A Pennsylvania man who said he was on his way to save a teenage girl suffering from drug addiction when he was stopped in a truck full of firearms took a plea deal Monday and promised to keep fighting for addicts in need of help.
The Associated Press reported 52-year-old gun range owner John Cramsey pleaded guilty to two charges, one for unlawful possession of a firearm and another for possession of a weapon for an unlawful purpose.
On the steps of the courthouse, Cramsey vowed to continue to try and help those battling drug addiction, calling the country’s heroin and opioid problem worse than an epidemic.
“This is the plague,” he said. “An epidemic, you’ll find a cure for eventually. A plague kills everything in its path.”
The activist found his calling after his daughter died from a drug overdose in 2016. He formed a group aimed at helping parents and those recovering from drug addiction and also began going on missions to rescue addicts from drug dens so that they could get treatment.
He was on one such mission when he, Dean Smith and Kimberly Arendt were pulled over on June 21, 2016, near the Holland Tunnel in Jersey City.
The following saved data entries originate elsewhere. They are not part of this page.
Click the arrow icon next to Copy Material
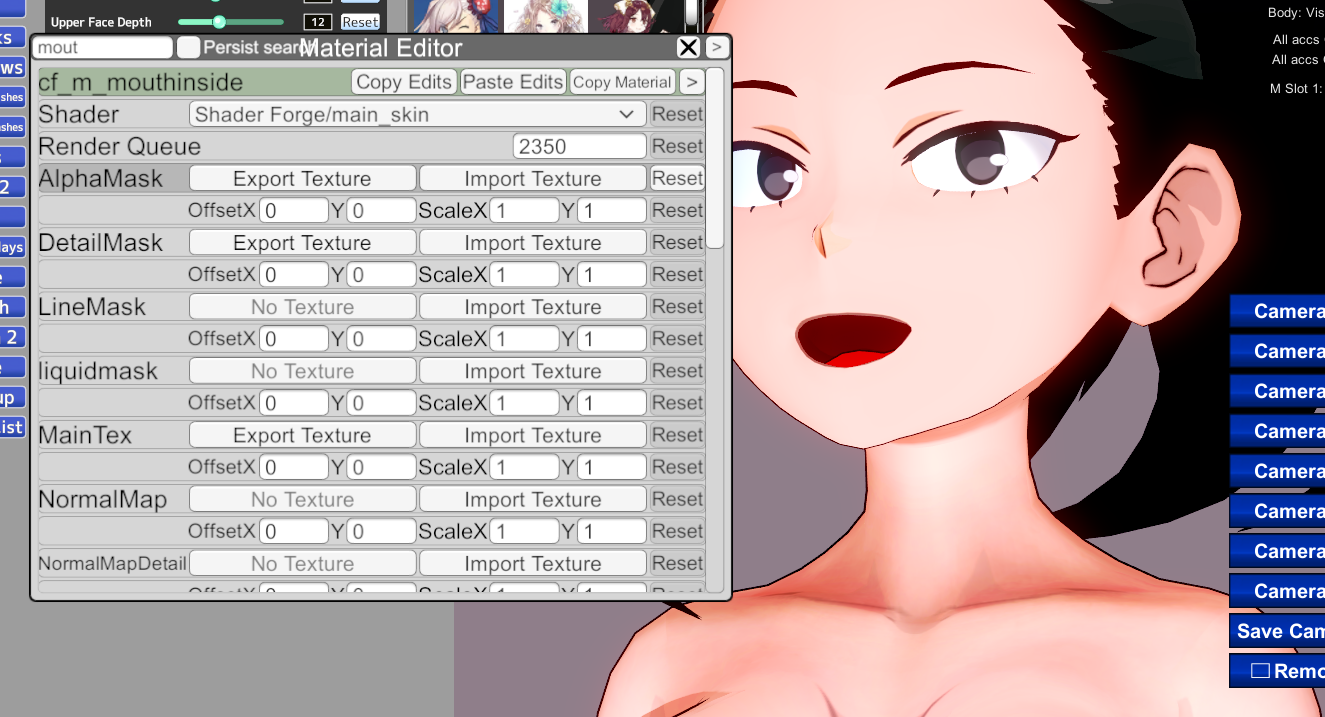The image size is (1325, 717). pyautogui.click(x=691, y=82)
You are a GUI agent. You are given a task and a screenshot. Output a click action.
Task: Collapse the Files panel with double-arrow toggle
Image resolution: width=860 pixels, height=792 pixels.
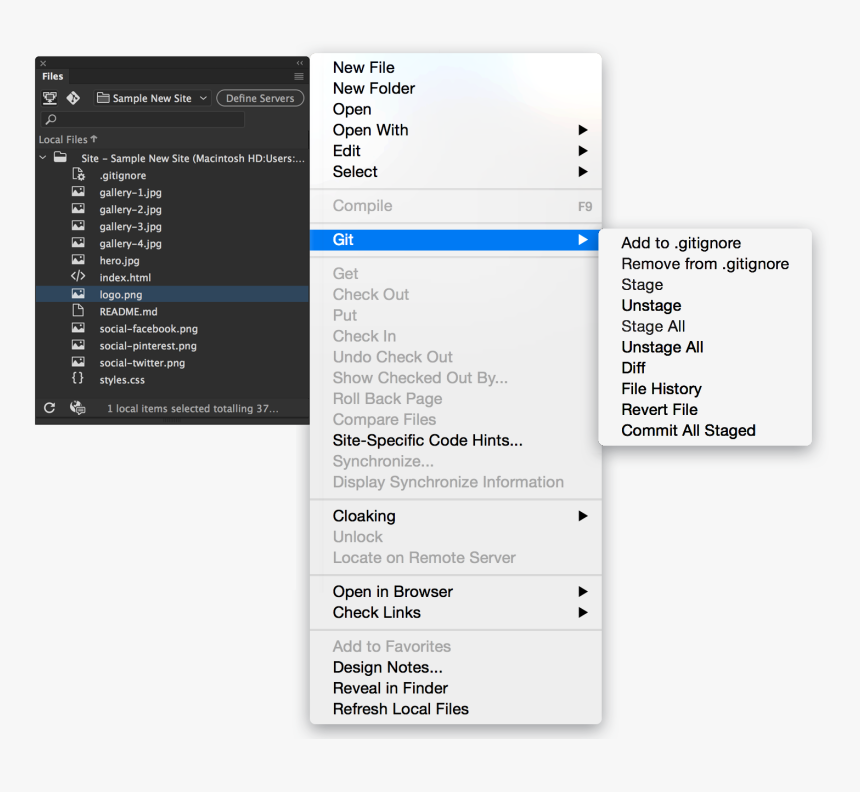(298, 64)
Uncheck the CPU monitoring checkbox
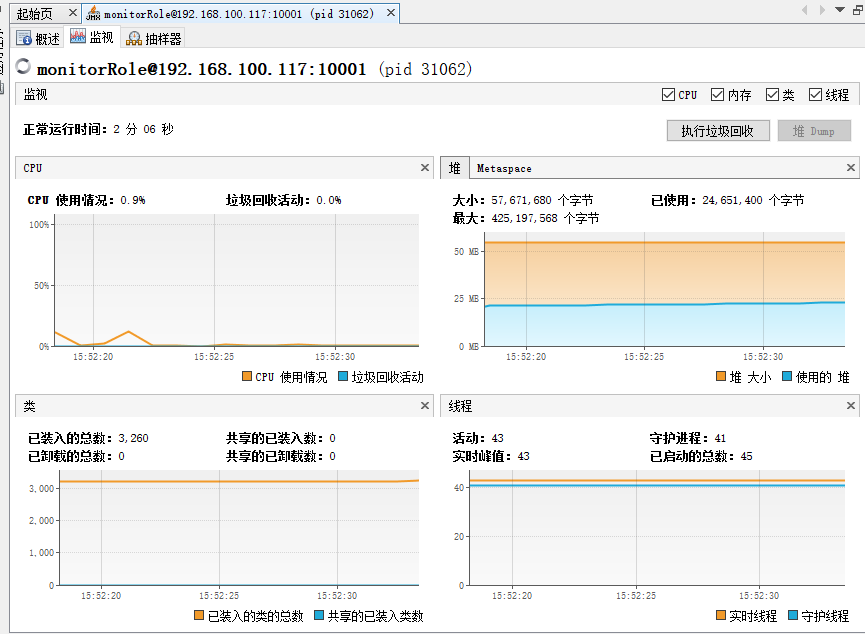The width and height of the screenshot is (865, 634). (668, 95)
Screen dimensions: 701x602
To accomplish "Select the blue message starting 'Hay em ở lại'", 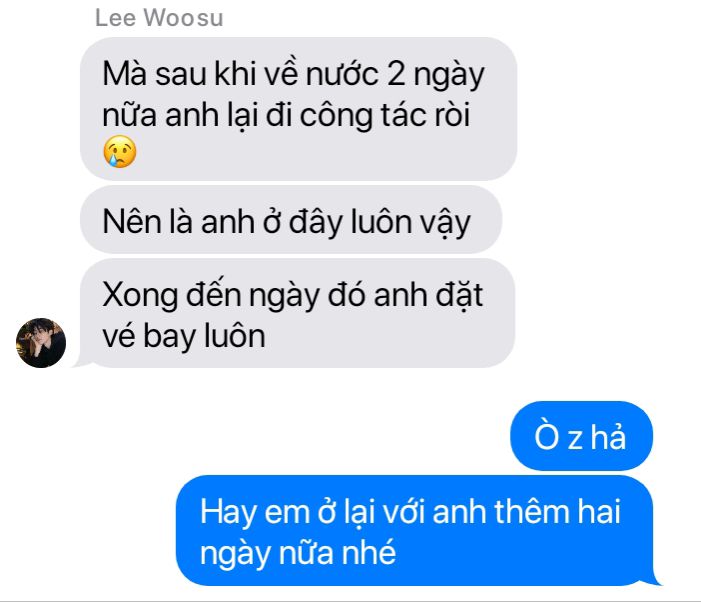I will [414, 530].
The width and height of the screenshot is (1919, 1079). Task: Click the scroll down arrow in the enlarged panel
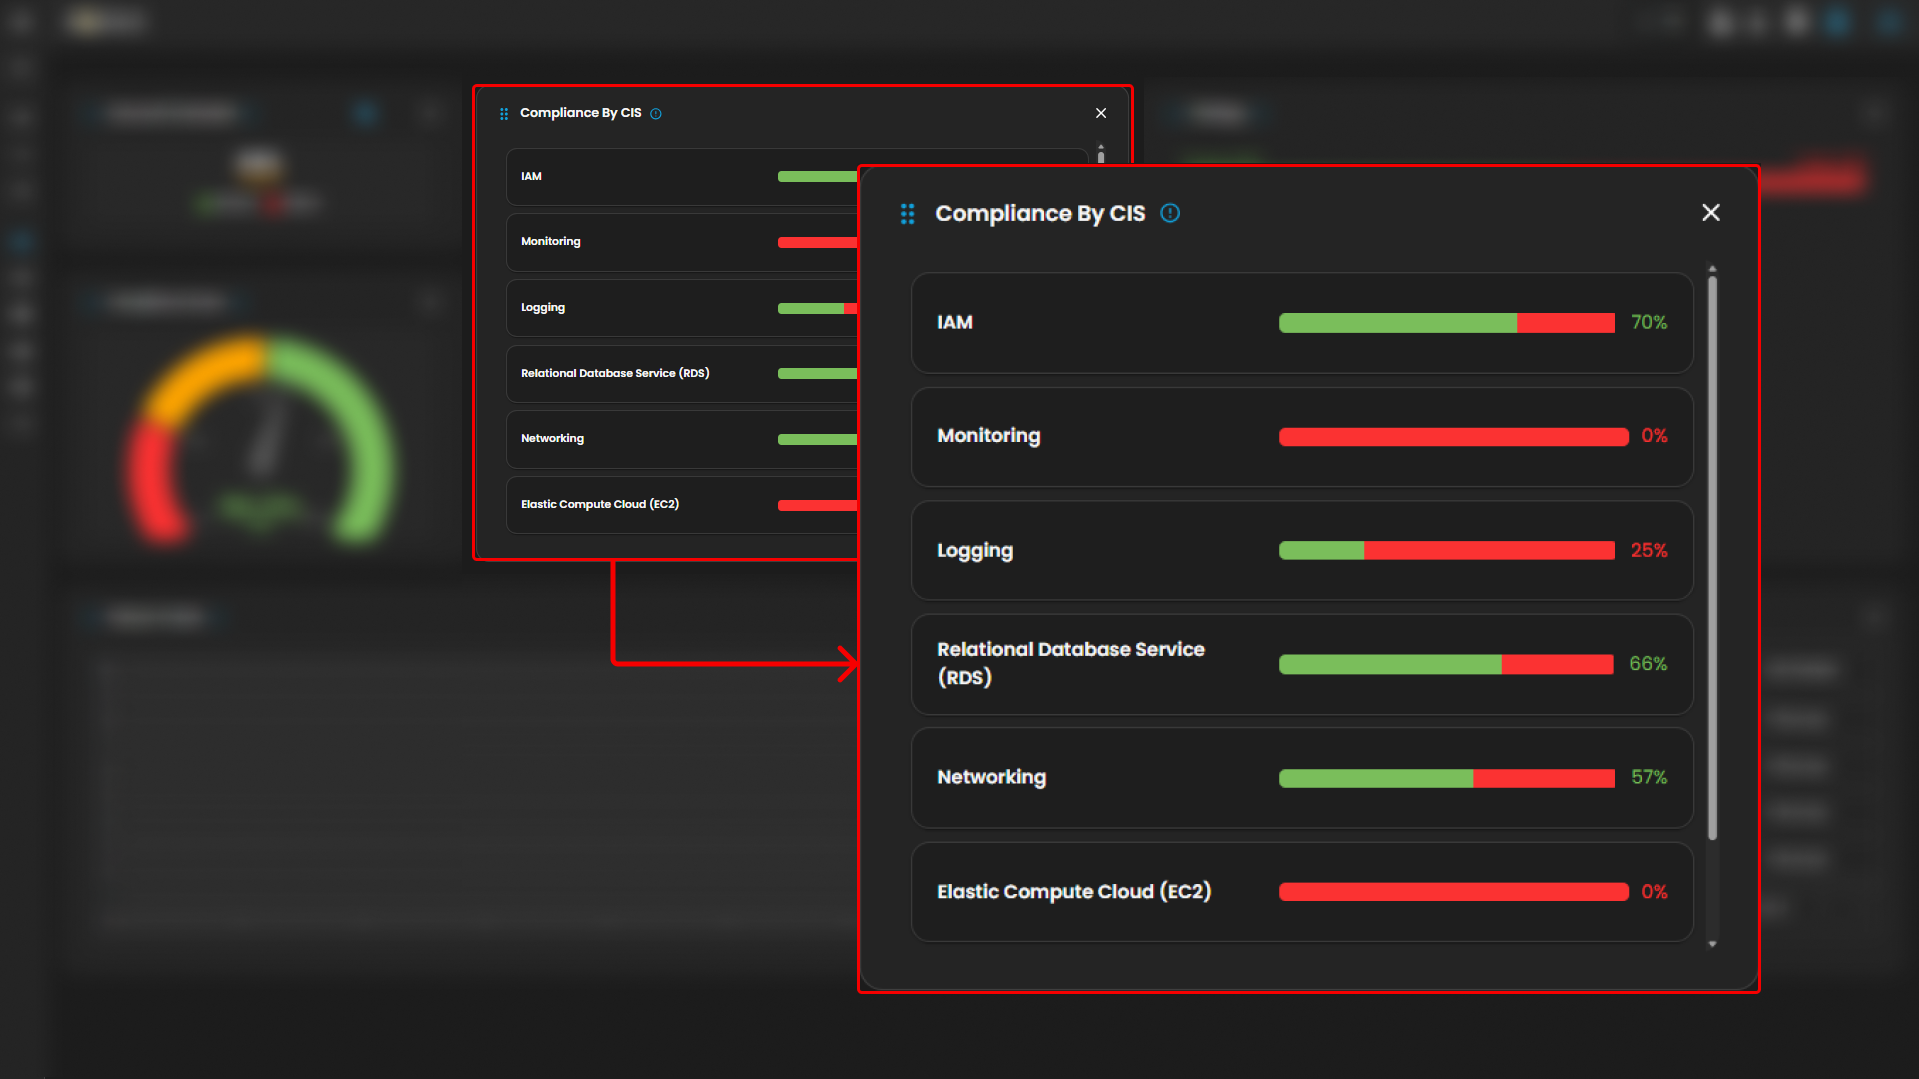click(x=1712, y=944)
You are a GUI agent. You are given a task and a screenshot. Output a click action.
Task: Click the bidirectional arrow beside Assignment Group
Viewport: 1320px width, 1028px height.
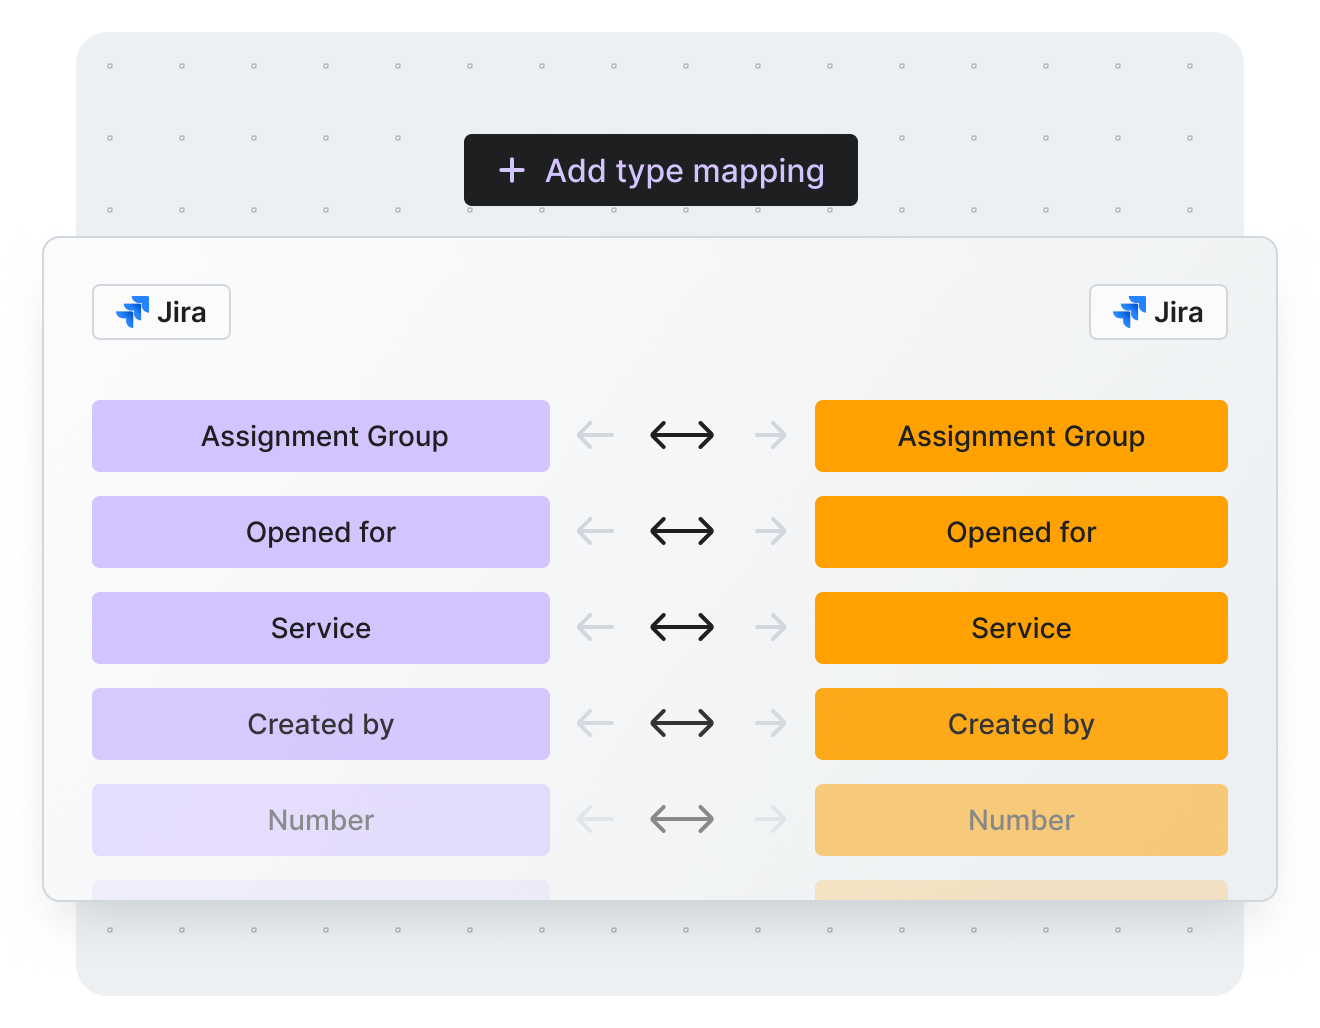tap(681, 436)
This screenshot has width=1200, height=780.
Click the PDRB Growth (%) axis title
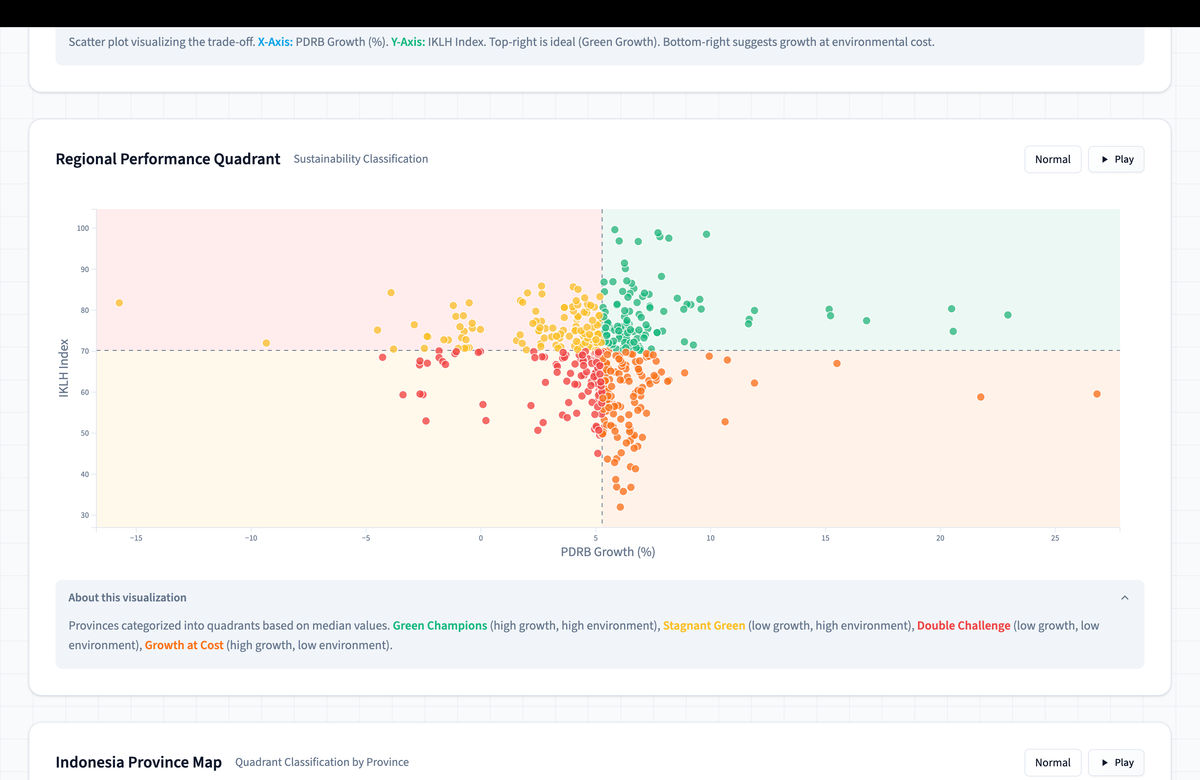(x=608, y=552)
Police said they pulled Cramsey’s truck over due to a cracked windshield and objects hanging from the rearview mirror, but the defendants claim they were stopped due to pro-gun decorations on the truck. They tried to use this claim in court to get the search thrown out but were unsuccessful.
The 18-year-old they were trying to save, Jenea Patterson, had been counseled by Arendt at camp after a friend died of a drug overdose. Patterson denied she was asking for help but later died in January from a drug overdose.
Cramsey, who attended Patterson’s funeral, said he can’t stop asking himself how things would be now if he had reached her that night.
“I would have carried her out if I’d had the chance,” he said. “If I’d had to leave my truck there and run to get that girl, I would have.”
During their search of Cramsey’s truck, police found a semi-automatic rifle, five handguns, a shotgun, and tactical gear. All three defendants caught multiple weapons charges.
Cramsey could be sentenced to a maximum of five years for each of his two charges but can apply for probation under the plea deal.
Smith and Arendt were accepted into a pretrial intervention program. Cramsey was denied from entering the program but plans to appeal that decision.
While Cramsey’s methods have been criticized by some, he has vowed to continue trying to help those in need.